Bjarki Gunnlaugsson

Personal information
- Full name: Bjarki Bergmann Gunnlaugsson
- Date of birth: 6 March 1973 (age 53)
- Place of birth: Akranes, Iceland
- Height: 5 ft 9 in (1.75 m)
- Position: Midfielder

Youth career
- 1988–1990: ÍA

Senior career*
- Years: Team / Apps / (Gls)
- 1989–1992: ÍA / 43 / (11)
- 1992–1994: Feyenoord / 0 / (0)
- 1994–1995: 1. FC Nürnberg / 27 / (5)
- 1995: ÍA / 7 / (3)
- 1995–1997: SV Waldhof Mannheim / 39 / (9)
- 1997–1998: Molde / 18 / (6)
- 1998: Brann / 7 / (1)
- 1999: KR / 16 / (11)
- 1999–2002: Preston North End / 45 / (2)
- 2002: Deiglan / 1 / (0)
- 2002: ÍA / 7 / (7)
- 2003–2005: KR / 25 / (1)
- 2006: ÍA / 11 / (2)
- 2007–2008: FH / 13 / (0)
- 2008–2009: ÍA / 13 / (0)
- 2009: Valur / 1 / (0)
- 2010–2012: FH / 38 / (0)
- Total:  / 311 / (58)

International career
- 1987–1988: Iceland U17 / 8 / (3)
- 1989–1990: Iceland U19 / 9 / (3)
- 1992: Iceland U21 / 4 / (1)
- 1993–2000: Iceland / 27 / (7)

Managerial career
- 2006: ÍA
- 2008–2009: ÍA

= Bjarki Gunnlaugsson =

Icelandic footballer

Bjarki Bergmann Gunnlaugsson (born 6 March 1973 in Akranes) is a retired Icelandic professional footballer who last played for FH.

== Club career ==

After a period in English football at Preston North End, Bjarki joined up with his twin brother Arnar and they played together at KR Reykjavík when they came back home. The played with the team for several years, then joined their childhood club, ÍA Akranes, in 2006. They became the managers of the club, when the team manager, Ólafur Þórðarson, left the club because of a horrible start in the division. The brothers saved the club from relegation, but the chairman of the club hired manager Guðjón Þórðarson to control the club. Then, the brothers left ÍA Akranes to join the Icelandic champions, FH Hafnarfjörður.

In July 2008, the brothers left FH amicably when Guðjón Þórðarson had been fired from ÍA, and again took the reins of their old club as player-managers.

In May 2010, it was announced that Bjarki had joined his former club and Icelandic champions FH on free transfer. He signed a one-year contract. This transfer meant that for the first time he and his twin brother were on opposing sides in the same league, as Arnar played for Haukar at the time. They had previously played together with five different clubs; ÍA (multiple times, and also co-managed the team twice), 1. FC Nürnberg, KR, FH and Valur. Additionally, they were both contracted to Feyenoord at the same time, although only Arnar featured for the team.

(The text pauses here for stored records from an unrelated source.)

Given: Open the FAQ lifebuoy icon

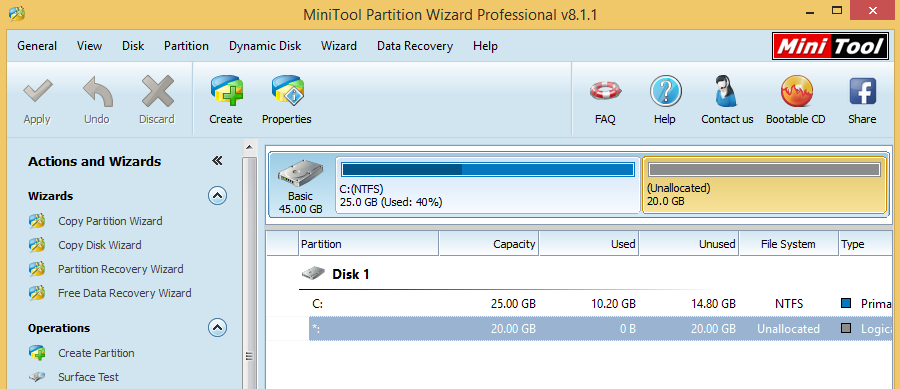Looking at the screenshot, I should click(605, 91).

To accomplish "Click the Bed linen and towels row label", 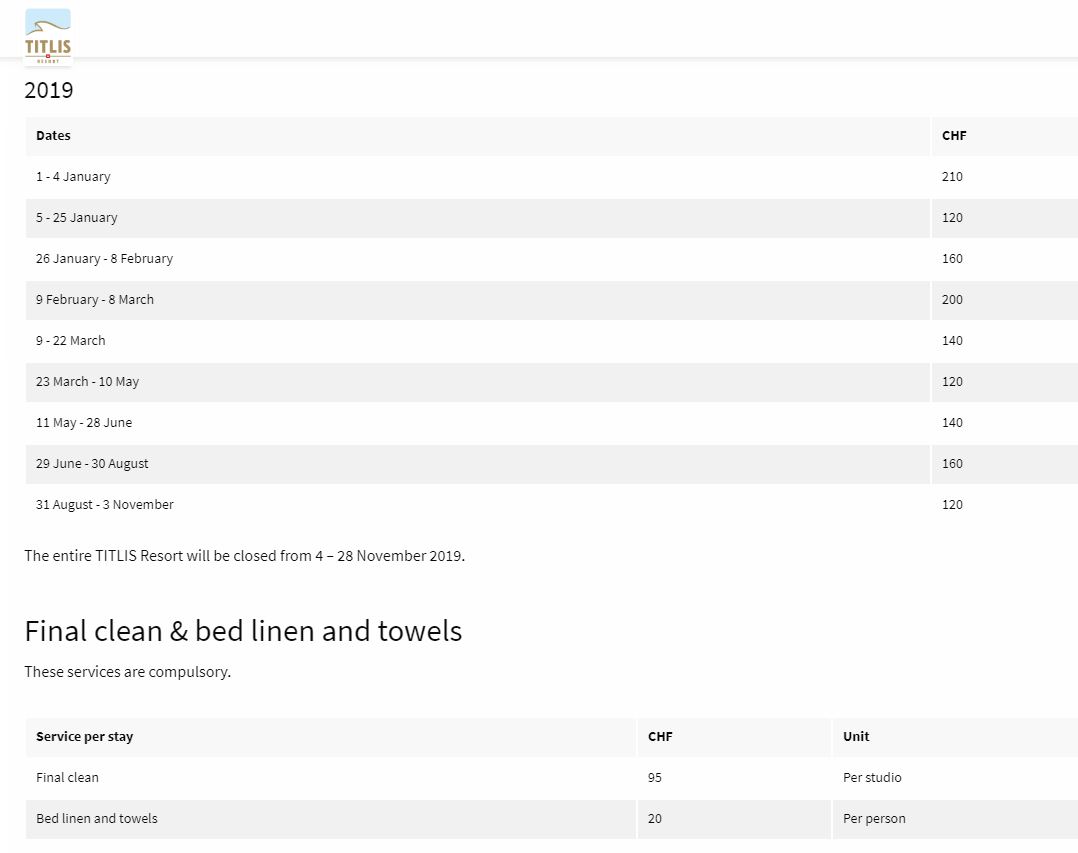I will point(97,818).
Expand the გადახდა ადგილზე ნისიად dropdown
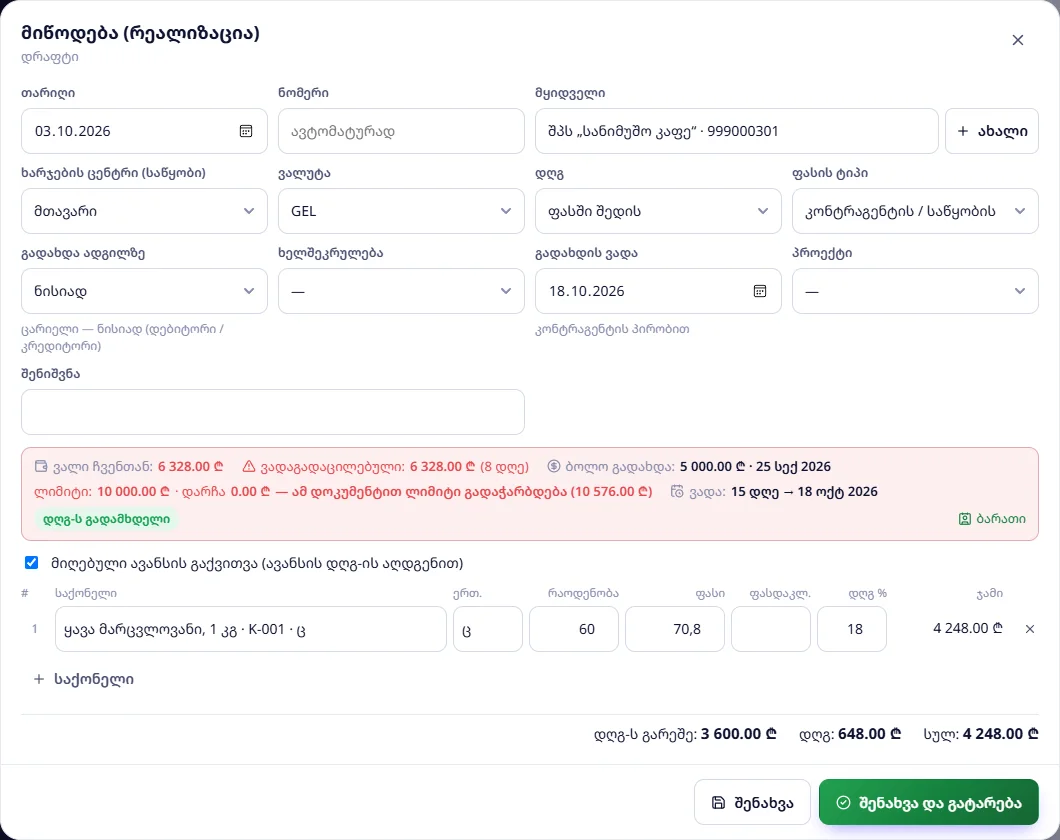The height and width of the screenshot is (840, 1060). coord(144,291)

== International career ==

Bjarki made his debut for Iceland in an October 1993 friendly match against Tunisia, coming on as a substitute for Arnar Grétarsson. He has been capped 27 times for Iceland, scoring seven goals. He scored in his last international match, a February 2000 friendly match against the Faroe Islands.

==Personal life==
Bjarki is the twin brother of Arnar Gunnlaugsson who was also an Icelandic international, and the older brother of Garðar Gunnlaugsson who played for the national team as well. He established a football agency in 2012 and has worked as an agent since then.